С Розановым мы не виделись два с половиной года. Встречаемся как родные. В его кабинете беседа нескончаема. Его умиленное лицо, старческая гордость, что к нему, шестидесятидвухлетнему, приехала я, двадцати трех лет! Революция, война, его старость и юность моя – все смешалось.
– Ты – моя весна! – говорит он смеясь и хочет непременно со мной сняться на память, и мы идем к фотографу, но, когда карточки готовы, я ему на них кажусь непохожей.
– Я с тобой как молодой… – удивляется он.

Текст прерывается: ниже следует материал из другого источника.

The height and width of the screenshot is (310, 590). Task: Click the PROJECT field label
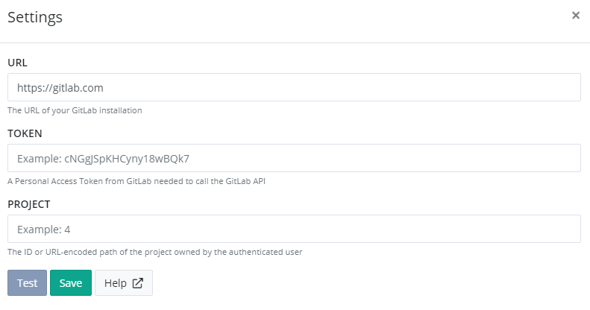(29, 204)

– Вам потому так и хорошо со мной, – отвечаю я, – что я вам товарищ и спутник, и когда мы бродим по улицам – разве вы не чувствуете, что мы как два бурша – старый и молодой, два – мастеровых из гофмановских сказок?
Бродили, говорили о всех переменах в стране. Тогда возлагали большие надежды на Временное правительство – может быть, накормят страну? Но мне надо возвращаться к моим сыновьям, а у Марины – две дочки, как жизнь летит, нам уже двадцать пять и двадцать три года!
Розанов едет проводить меня на вокзал. Мы берем билет. Солдатами забиты поезда. Он волнуется, как я поеду одна. Я езжу одна с шестнадцати лет, я ничего не боюсь. Но Розанов трогательно, как отец, поручает меня кондукторше, поясняя, что «не от мира сего» и чтобы меня никто не обидел…
Тогда же на прощанье он рассказывал мне: «Ася, я для твоего ума исходил вчера пол-Петрограда, ища у букинистов и у друзей первую мою философскую книгу “о понимании” – так я хотел тебе ее подарить, но ее не нашлось – нигде…»
Еще в 1916 году вернулся из Франции Макс Волошин. В руне головы и бороды – седые нити.
Маврикий требует, чтобы я собралась с детьми в Крым, к Максу, – поправиться после кормления и работы по дому. Я истощена, я худа. Он мечтает взять отпуск и хоть на две недели приехать и самому туда. В Коктебель скоро начнут съезжаться на лето.
Я списалась с Пра, собираюсь. В те дни свиделись мой второй сын Алеша и вторая дочь Марины Ирина. Ему было одиннадцать месяцев, ей – шесть недель.
15 мая я уехала с детьми в Феодосию.
Мне трудно писать о том тяжелом для меня времени.
24 мая 1917 года на зов Марининой телеграммы я выехала из Феодосии в Москву к опасно заболевшему Маврикию – гнойный аппендицит. Но на московском вокзале узнала от Марины, что его накануне похоронили. Он умер по вине врачей, не сделавших ему операции: гной прорвался в брюшину… Марина не оставляла меня.
От могилы его я поехала назад в Феодосию, к оставленным у художника Н.И. Хрустачева детям, и перебралась в Коктебель. Там у Пра и Макса 18 июля 1917 года умер в пять дней от дизентерии Алеша. Макс был со мной неотступно.
Вскоре заболел Андрюша. Приехал на мою телеграмму Борис. Привез мне последнюю тысячу, оставшуюся от матери.
Я ее не взяла, разумеется, провожая его к новой семье, к Марии Ивановне, когда кризис болезни Андрюши прошел. Но болезнь Андрюши длилась. «Ася, – писала Марина, – ты идешь сейчас через пустыню. Ее надо пройти, ты пройдешь. Сделаю все, чтобы приехать к тебе, может быть, поселюсь тоже с детьми на зиму в Феодосии. Жди меня. Ты должна жить».
Она приехала, побыла со мной. Уехала навстречу свиданью с Сережей к детям в Москву. События нас разделили на три с половиной года.